Lia and Wynn sped back to Granda’s shop, and the small band set off along the main road leaving Rockberg. Just as Lia had dreaded, numerous villagers gathered close, gawking. Wynn and Kelven drew stares, the sixteen-year-old boys’ presence adding fuel to the chatter. The horses slowed through the growing throng, as if walking through the mire. Lia swallowed hard, her every nerve pulled taut as a bowstring.
Among the startled cries and hushed voices came, “Tis true, they’re going in, even the girl!” And, “Nothing but a fool’s errand. Brume’ll swallow them whole, and the Bryn’s will still carry this plague. I say we burn the Bryn groves all the way to the eastern border!” Several shouts of agreement resounded.
Lia wanted to yell back, to remind them it wasn’t some plague ravaging their people, and burning the groves would do nothing to an enchanted creature that crept underground. She wanted to shout how Granda knew Brume’s mysteries better than anyone alive did, and she trusted his wisdom. Didn’t anyone give credence to his long ago treks to Brume? He would never lead his kin to their deaths. She was sure of it.
Lia flinched at the shriek of an old woman, “Shame upon the lot of you! Tis one thing dabbling in the crafts, tis quite another venturing to the cliffs of Brume. And you, Lia Griene, a young lady, you’ve truly gone astray.”
Lia held her head up high with her jaw set hard, though her insides quivered. Didn’t anyone realize it was precisely this “dabbling in the crafts” and “venturing to Brume” that could save them? Had the ignorance of royal rule completely shaded their minds, even while their own people suffered from such blatant attacks?
Granda tilted his snowy head toward the old woman. “No need to fret, Ilna, we’ll be back before you can wag that finger twice.”
The crone’s face squinted in reproach, and she stomped away in a huff. It was easier for Granda Luis to handle being viewed as an oddity. He was a man, he was an elder, and he was tough as nails.
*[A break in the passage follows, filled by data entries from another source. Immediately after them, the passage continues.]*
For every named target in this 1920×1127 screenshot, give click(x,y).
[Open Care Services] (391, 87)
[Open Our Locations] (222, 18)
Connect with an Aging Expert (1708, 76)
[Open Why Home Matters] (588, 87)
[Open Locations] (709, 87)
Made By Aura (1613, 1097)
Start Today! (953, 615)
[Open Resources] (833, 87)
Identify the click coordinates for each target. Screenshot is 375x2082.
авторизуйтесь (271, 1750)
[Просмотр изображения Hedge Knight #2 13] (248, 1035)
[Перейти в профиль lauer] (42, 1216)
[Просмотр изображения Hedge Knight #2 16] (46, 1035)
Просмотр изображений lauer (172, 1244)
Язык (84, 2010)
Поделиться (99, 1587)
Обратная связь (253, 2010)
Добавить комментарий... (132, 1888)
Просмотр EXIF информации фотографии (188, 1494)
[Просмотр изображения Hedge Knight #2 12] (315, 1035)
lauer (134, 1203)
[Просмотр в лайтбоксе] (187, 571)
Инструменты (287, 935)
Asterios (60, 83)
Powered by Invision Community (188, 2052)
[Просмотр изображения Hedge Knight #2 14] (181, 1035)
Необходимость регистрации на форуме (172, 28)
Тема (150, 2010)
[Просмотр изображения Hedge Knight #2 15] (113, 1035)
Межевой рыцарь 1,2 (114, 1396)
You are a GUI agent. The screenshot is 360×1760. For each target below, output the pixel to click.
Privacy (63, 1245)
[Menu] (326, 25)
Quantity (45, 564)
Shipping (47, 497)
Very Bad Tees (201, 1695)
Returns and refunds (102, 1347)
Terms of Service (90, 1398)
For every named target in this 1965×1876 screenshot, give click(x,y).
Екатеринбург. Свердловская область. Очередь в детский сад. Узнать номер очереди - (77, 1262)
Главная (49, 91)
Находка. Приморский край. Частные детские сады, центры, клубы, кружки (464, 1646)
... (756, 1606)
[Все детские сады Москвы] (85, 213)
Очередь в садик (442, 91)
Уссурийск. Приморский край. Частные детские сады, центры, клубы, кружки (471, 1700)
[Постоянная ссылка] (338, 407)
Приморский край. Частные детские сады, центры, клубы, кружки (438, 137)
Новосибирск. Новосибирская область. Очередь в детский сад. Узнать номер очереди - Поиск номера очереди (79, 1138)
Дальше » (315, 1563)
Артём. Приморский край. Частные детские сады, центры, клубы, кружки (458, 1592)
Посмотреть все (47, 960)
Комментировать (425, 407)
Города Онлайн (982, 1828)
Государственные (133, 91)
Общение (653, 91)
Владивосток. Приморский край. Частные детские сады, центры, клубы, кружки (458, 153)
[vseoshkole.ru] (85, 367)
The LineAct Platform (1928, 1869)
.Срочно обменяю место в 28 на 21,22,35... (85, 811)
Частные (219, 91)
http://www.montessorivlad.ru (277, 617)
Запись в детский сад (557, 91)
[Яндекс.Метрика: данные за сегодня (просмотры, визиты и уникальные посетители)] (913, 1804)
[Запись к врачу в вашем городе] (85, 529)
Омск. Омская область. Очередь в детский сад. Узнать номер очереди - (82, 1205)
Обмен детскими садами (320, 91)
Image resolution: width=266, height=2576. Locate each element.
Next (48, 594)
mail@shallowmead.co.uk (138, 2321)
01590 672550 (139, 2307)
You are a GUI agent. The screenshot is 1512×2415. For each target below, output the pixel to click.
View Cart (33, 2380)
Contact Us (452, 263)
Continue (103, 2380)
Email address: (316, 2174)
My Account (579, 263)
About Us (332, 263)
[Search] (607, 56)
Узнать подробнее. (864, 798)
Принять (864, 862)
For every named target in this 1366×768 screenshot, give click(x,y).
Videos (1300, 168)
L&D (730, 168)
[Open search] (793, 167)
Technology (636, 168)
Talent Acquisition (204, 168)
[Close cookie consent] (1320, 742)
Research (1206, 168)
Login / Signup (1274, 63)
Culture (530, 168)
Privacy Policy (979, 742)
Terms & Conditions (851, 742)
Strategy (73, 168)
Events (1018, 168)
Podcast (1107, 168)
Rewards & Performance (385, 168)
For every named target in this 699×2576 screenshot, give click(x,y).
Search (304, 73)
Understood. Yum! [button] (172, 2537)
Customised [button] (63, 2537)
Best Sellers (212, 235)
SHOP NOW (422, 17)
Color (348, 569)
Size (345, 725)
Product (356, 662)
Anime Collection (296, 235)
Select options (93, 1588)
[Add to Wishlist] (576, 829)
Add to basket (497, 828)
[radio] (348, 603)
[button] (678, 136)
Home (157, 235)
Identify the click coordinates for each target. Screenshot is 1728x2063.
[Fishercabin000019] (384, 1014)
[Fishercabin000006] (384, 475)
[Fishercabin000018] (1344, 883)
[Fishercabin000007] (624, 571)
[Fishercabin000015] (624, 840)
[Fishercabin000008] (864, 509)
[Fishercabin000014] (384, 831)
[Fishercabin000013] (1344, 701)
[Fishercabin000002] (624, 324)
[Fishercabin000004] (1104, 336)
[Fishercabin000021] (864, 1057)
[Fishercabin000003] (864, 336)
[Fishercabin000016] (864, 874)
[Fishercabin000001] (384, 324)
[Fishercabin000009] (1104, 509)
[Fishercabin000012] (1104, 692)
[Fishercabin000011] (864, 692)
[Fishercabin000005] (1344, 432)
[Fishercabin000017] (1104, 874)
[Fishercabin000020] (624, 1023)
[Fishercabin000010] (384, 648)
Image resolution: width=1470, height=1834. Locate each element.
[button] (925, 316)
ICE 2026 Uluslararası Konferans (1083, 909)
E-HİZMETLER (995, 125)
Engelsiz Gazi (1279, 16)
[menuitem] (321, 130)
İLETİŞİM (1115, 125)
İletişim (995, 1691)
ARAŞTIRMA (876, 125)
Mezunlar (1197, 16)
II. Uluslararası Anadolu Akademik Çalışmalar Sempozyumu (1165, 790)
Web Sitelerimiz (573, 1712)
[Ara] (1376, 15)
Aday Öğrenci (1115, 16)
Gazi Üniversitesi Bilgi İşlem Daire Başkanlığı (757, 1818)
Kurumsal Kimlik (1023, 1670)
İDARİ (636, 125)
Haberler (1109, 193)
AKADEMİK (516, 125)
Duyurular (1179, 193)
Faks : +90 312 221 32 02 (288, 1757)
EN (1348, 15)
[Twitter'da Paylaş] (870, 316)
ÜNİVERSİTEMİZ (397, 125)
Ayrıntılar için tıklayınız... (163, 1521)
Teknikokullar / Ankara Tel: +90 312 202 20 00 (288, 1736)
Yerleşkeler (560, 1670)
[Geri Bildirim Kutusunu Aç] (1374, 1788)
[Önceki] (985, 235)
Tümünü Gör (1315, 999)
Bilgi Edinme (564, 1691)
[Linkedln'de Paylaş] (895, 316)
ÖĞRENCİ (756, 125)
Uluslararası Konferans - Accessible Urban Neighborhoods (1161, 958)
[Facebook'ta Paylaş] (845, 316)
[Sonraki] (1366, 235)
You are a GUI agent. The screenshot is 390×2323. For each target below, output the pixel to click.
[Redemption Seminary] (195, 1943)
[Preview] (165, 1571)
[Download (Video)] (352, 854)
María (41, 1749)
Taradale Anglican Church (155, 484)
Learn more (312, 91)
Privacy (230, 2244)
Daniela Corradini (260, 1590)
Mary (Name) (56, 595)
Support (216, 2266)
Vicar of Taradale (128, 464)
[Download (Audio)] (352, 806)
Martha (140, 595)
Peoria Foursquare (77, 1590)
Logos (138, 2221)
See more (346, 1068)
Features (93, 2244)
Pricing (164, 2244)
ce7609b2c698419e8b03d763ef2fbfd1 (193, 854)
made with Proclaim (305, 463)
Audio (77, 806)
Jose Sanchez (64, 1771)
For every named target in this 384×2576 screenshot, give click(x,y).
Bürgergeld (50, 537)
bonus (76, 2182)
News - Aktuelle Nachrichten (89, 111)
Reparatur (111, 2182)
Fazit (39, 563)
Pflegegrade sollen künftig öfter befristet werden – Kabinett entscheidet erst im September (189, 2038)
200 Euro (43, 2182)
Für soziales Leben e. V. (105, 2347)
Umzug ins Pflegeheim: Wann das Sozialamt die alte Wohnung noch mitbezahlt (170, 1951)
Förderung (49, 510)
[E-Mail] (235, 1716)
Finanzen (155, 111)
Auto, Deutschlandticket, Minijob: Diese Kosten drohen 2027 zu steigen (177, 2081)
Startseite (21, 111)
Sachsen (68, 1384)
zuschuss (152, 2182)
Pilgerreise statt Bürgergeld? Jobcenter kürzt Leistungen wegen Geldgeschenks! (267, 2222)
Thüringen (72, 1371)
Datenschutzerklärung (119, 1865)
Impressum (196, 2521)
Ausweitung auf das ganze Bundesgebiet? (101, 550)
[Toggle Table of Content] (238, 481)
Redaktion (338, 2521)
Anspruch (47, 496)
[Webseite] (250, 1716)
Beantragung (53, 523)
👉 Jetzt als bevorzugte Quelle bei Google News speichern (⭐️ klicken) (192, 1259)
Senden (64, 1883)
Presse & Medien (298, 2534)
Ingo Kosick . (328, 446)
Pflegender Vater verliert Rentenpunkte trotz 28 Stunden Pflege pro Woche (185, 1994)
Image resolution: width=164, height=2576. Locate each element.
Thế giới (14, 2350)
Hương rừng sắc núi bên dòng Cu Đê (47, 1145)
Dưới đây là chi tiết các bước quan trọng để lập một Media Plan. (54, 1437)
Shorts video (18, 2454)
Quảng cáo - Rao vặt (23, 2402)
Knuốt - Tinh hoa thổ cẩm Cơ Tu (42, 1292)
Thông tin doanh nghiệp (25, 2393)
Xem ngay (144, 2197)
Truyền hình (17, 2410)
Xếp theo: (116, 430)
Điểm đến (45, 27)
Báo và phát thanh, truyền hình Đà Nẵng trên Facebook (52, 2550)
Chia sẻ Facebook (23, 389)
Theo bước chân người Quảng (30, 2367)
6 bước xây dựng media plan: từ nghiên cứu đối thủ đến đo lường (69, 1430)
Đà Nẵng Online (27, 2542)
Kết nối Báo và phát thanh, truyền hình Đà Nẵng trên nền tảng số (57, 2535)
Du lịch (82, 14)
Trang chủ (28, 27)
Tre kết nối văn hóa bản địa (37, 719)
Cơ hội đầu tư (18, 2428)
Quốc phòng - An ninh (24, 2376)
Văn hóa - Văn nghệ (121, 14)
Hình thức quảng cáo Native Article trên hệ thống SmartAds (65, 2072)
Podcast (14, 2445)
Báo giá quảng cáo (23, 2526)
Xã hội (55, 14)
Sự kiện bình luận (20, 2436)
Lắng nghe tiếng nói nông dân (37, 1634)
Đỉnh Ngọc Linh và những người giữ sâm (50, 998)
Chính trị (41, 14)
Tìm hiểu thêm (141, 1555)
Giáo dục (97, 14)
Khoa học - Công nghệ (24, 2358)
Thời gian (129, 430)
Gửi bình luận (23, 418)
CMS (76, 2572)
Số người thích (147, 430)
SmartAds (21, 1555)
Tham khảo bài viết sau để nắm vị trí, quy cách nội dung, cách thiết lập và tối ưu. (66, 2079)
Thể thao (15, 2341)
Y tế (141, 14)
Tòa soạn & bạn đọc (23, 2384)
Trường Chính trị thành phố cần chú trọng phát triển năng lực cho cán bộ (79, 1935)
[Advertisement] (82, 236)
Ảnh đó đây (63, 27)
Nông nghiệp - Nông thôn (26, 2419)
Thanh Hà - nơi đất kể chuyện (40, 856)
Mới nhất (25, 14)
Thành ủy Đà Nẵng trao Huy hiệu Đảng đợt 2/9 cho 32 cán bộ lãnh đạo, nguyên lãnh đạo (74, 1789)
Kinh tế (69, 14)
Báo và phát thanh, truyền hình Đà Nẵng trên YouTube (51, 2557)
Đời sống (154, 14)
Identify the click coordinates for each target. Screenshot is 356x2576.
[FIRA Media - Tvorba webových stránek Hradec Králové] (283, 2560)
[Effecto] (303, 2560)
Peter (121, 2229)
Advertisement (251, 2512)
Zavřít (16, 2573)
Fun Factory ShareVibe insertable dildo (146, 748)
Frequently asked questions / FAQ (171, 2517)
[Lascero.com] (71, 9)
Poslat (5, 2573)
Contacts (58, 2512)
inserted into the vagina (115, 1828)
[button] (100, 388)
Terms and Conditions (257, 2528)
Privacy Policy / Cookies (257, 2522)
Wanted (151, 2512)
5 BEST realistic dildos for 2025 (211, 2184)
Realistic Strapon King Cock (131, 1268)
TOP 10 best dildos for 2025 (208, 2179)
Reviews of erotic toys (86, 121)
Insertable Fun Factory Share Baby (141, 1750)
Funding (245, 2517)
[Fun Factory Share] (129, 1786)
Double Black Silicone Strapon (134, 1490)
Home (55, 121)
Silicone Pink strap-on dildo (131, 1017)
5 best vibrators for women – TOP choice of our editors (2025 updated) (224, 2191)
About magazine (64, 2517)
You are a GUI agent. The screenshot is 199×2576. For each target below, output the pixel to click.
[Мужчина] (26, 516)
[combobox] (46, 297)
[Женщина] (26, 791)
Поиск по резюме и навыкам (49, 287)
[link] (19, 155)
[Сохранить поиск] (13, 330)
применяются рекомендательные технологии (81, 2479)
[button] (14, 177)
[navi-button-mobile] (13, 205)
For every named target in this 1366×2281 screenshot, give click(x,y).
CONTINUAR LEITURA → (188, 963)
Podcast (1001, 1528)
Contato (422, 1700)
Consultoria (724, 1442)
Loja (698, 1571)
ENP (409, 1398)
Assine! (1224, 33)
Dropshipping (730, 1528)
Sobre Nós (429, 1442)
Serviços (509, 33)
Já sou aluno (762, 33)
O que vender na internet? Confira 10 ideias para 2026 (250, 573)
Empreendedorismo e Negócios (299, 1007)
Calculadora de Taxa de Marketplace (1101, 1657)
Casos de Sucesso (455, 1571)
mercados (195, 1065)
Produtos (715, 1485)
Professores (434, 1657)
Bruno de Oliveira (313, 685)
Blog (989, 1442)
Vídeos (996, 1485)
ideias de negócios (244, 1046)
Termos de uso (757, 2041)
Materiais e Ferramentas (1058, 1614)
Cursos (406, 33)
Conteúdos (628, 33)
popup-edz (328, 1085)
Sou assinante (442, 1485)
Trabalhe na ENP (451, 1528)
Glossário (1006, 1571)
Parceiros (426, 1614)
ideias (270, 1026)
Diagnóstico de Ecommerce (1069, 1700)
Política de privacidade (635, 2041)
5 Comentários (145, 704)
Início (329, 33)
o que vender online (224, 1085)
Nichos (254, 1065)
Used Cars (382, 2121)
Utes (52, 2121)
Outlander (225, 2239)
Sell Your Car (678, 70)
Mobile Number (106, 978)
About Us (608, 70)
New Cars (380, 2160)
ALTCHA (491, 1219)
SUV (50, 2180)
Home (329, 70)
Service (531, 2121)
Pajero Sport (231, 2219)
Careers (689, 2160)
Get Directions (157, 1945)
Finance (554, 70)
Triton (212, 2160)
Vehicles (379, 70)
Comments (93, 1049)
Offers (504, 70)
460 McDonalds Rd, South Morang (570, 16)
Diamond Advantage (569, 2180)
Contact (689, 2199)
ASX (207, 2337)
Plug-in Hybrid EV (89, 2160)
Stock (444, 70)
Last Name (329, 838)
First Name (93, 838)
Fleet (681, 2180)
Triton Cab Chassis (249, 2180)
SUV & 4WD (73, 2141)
Lia looked to the edges of the crowd and her heart skipped. Some of the villagers raised their hands in farewell. A few had tears shining in their eyes. A handful of wives missing husbands at their side smiled at Lia. One mouthed the words, “Thank you.” Another blew her a kiss. A lump grew in Lia’s throat, as she dared to hope for her people’s support. She raised her hand and smiled back at them. They trust us, she thought, her tension easing, they have faith in our quest.
Then her eyes fell to a group of girls her same age, glaring at her. Lia’s insides tightened once more. The girls knotted together, chattering away like hens. Lia turned her head from their scorn, trying to ignore its usual sting, and swallowed down the retort growing bitter upon her tongue.